Sell your data: A startup called Vana wants you to treat your personal data (Spotify plays, Netflix binges, LinkedIn stalking) as an asset you actually own. Their app acts like a wallet where you pool it with others, license it for AI training and get a cut. I say pass on this one.

🎰 Hacker hits the house: In 2023, a hacker group called Scattered Spider phished MGM’s IT desk on LinkedIn, then nuked slot machines, room keys and reservations from the inside. MGM lost over $100M refusing ransom. Caesars paid $15M. One of the hackers just turned himself in and, drumroll  … he’s a teenager! He’s facing six felony charges. 

Chrome’s hungry upgrade: With Gemini baked in, Chrome grabs more mobile info than any other browser: name, location, purchases, your search history, etc. If you don’t like Google snooping, go to Activity controls and turn off “Web & App Activity.” Then, in Chrome Settings (three-dot menu) > You and Google > Sync and Google services, and disable the “Help improve Chrome’s features and performance” switch. I did.
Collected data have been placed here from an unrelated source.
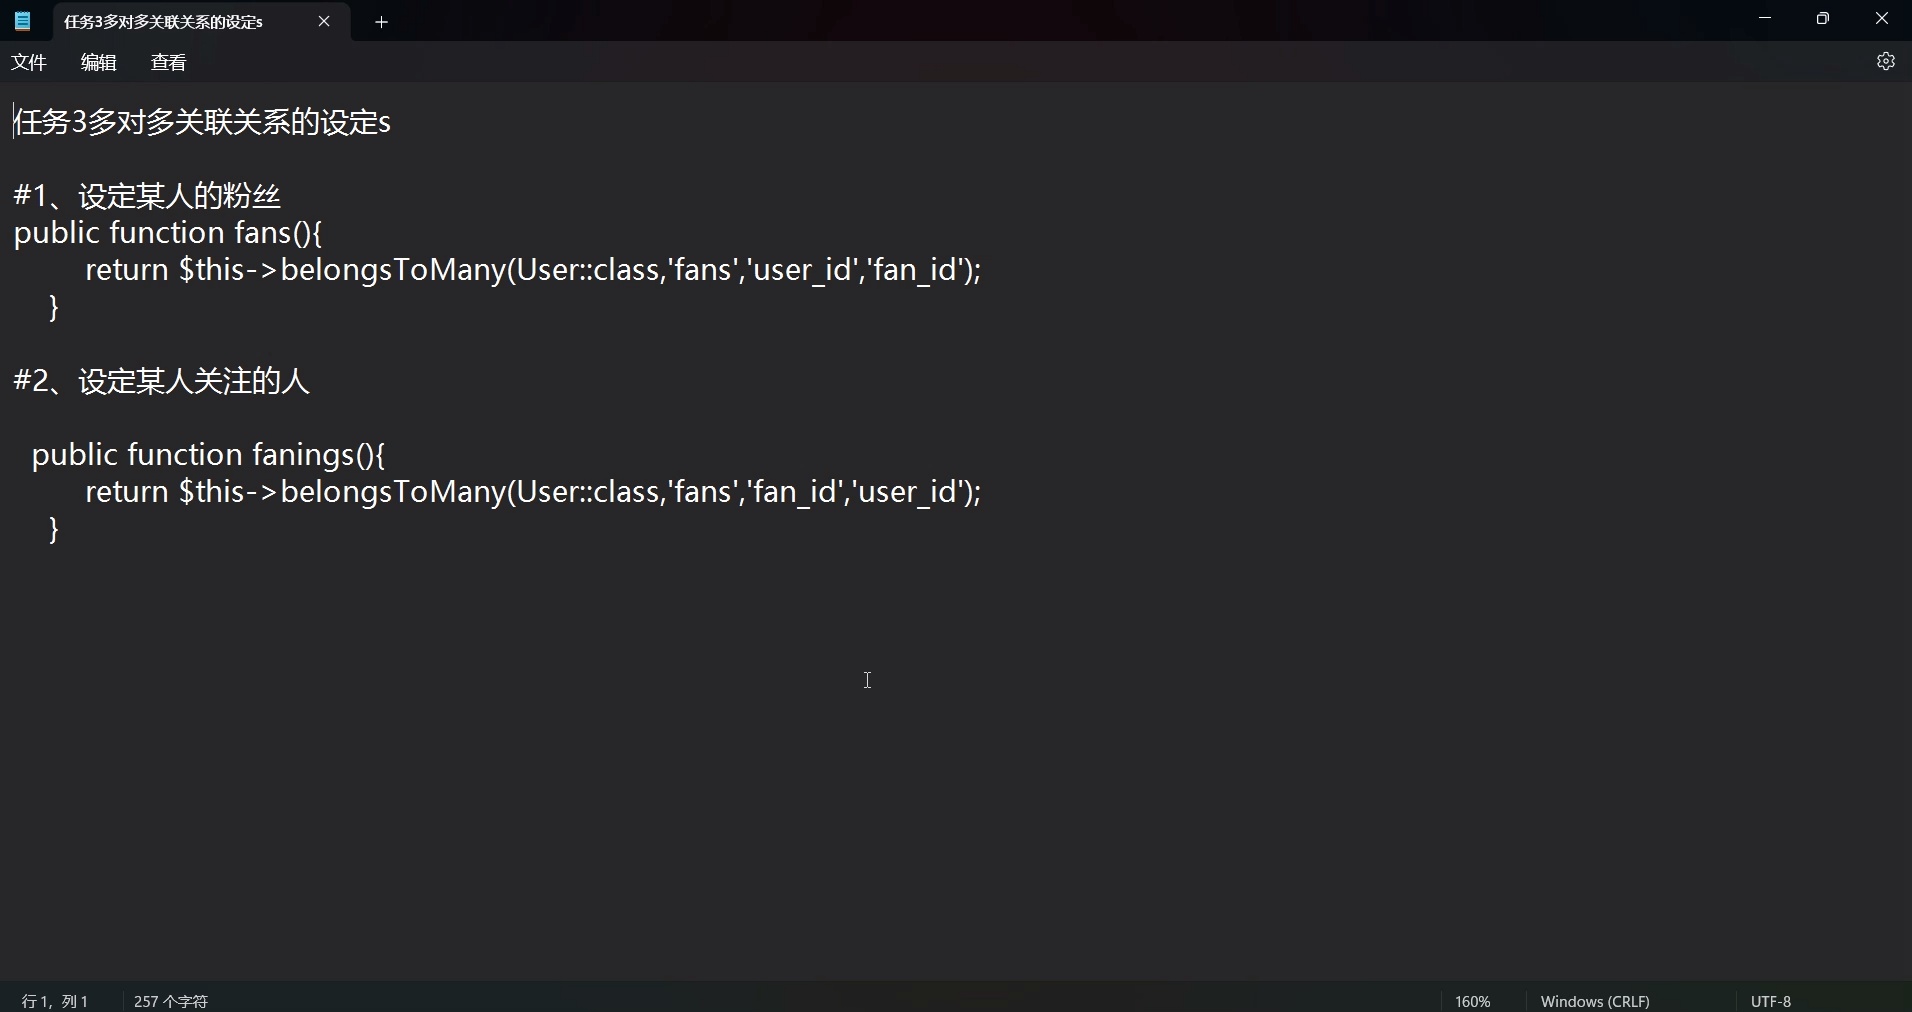Open the 编辑 menu
Image resolution: width=1912 pixels, height=1012 pixels.
click(97, 61)
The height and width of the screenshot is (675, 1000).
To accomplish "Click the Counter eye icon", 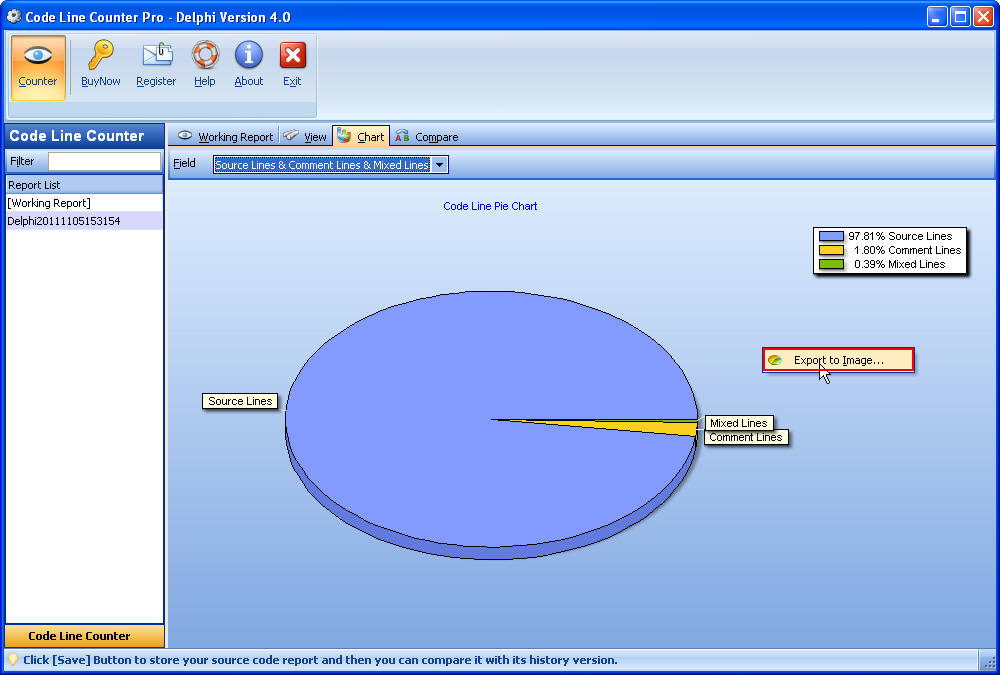I will [x=38, y=56].
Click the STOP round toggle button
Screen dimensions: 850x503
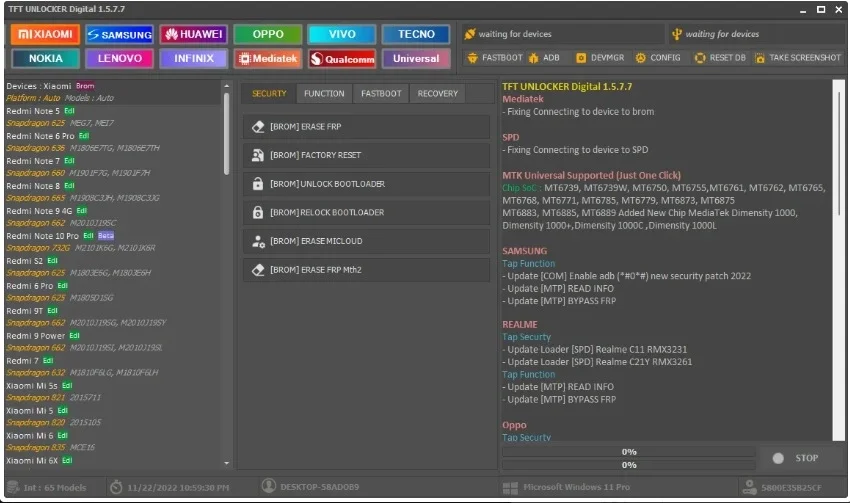pos(778,458)
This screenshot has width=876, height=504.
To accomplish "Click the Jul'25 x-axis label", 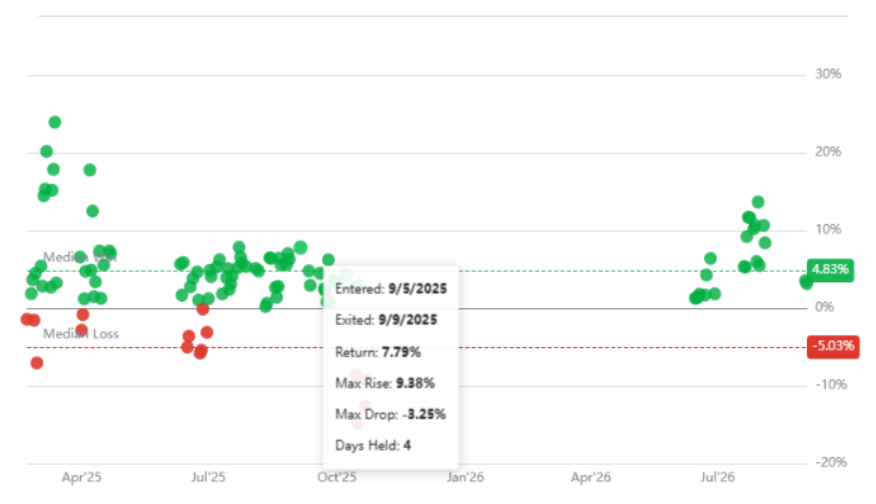I will tap(208, 478).
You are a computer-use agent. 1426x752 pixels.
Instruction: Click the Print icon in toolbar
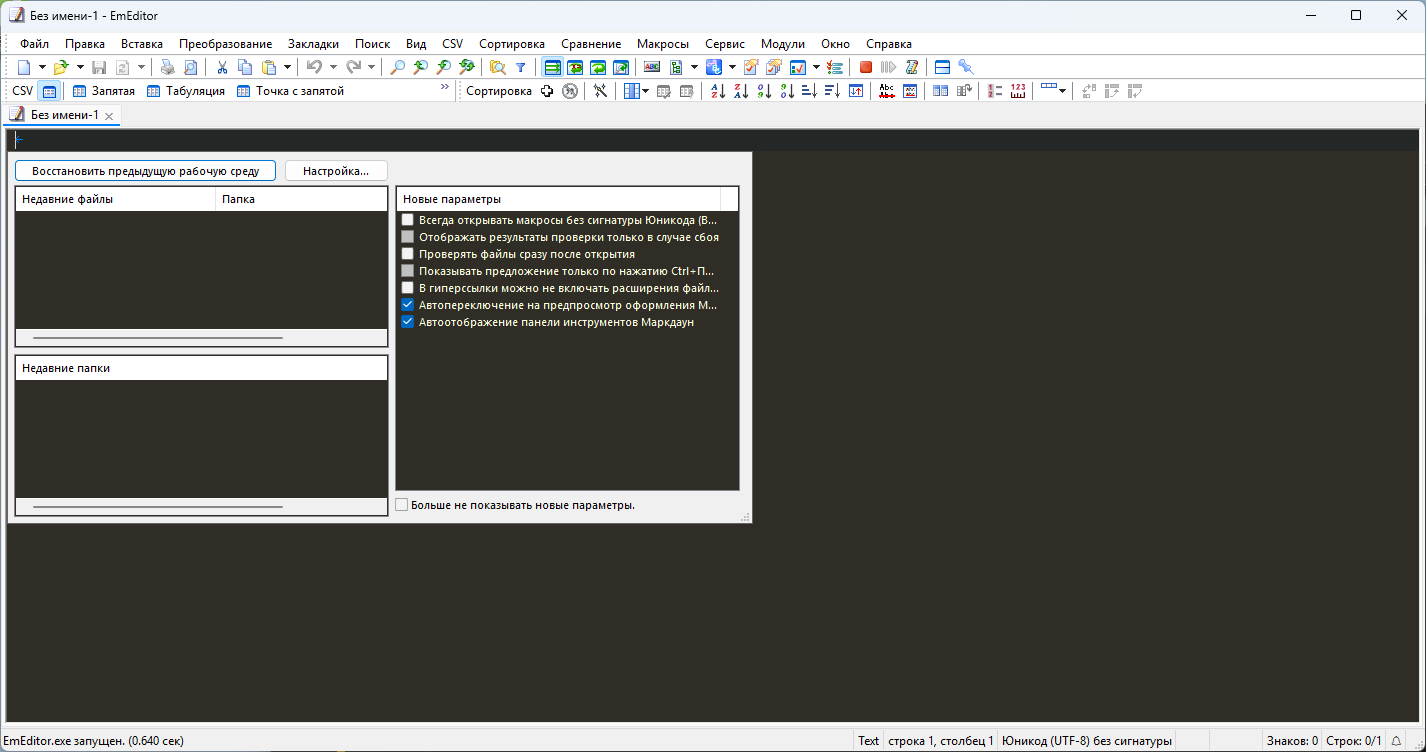pyautogui.click(x=167, y=67)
🕵️ Watch out for the AI scam surge: Phony apps are multiplying like gremlins. Triple on iOS, six-fold on Android. They mimic legit apps, steal logins, fake traffic and drown stores in bot-written reviews. Using AI, anyone with Wi-Fi and bad intentions can cook up a scam app. PSA: Only download apps that you really need and know come from a legit source.
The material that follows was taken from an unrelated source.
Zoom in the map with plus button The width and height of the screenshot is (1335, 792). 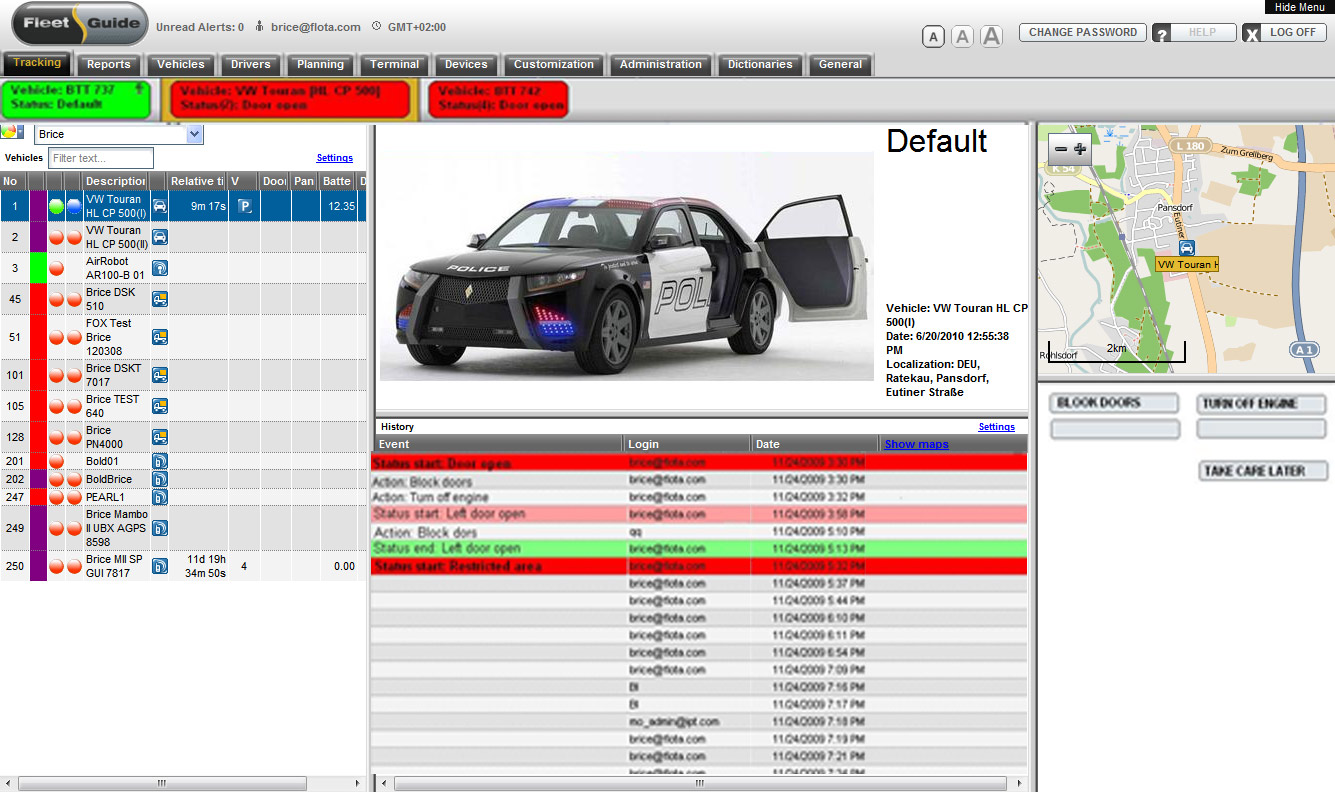pyautogui.click(x=1080, y=149)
🔑 You can’t predict the market, but you can protect your savings. That’s why I keep a portion of my own retirement in real gold and silver with Goldco. Right now, get up to 10% back in FREE silver when you open a qualified account.

🎧 Quiet isn’t always better: Noise-canceling headphones protect your eardrums no matter how loud your Uncle Ralph’s hot political takes get. But it turns out, if you wear them nonstop, especially as a kid, your brain never learns to tune out background noise (paywall link). Doctors are now linking heavy use to auditory processing disorder, where everyday sounds feel overwhelming.

Pay-to-park warfare: A viral site let San Franciscans dodge parking tickets by showing where enforcement officers were in real time. The leaderboard showed one officer writing 192 tickets in a single day, over $20K in fines! The city patched the data feed within hours, killing the tool, after 50,000 people tried it.

Search goes live: Google just dropped Search Live in the U.S. You point your camera, talk out loud, and it feeds you answers plus links in real time. Ask which munchies to grab or how to fix your busted fan, and boom, Google talks back. Free, no sign-up required. At this point, even my snacks are getting SEO’d.

Jewelry heist fiasco: So picture this, 25 masked suspects suddenly storm a California jewelry store, smashing cases and grabbing $1M in loot. Now, look at the tech the store had in place. The door locked them inside, forcing one to shoot their way out. Police drones tracked the crew, leading to seven arrests. The suspects, all from Oakland, range from 17 to 31. So young, so dumb.

🚨 Prime time penalty: Amazon just agreed to pay $2.5 billion to settle FTC claims it tricked millions into unwanted Prime memberships and made cancellations nearly impossible. $1.5B will go to 35 million customers, $1B to the FTC. Amazon admits no wrongdoing, but it now has to make canceling easier. If you had Prime between June 23, 2019, and June 23, 2025, you may qualify for a refund. Some will be automatic, others through an FTC claims portal (coming soon on ftc.gov).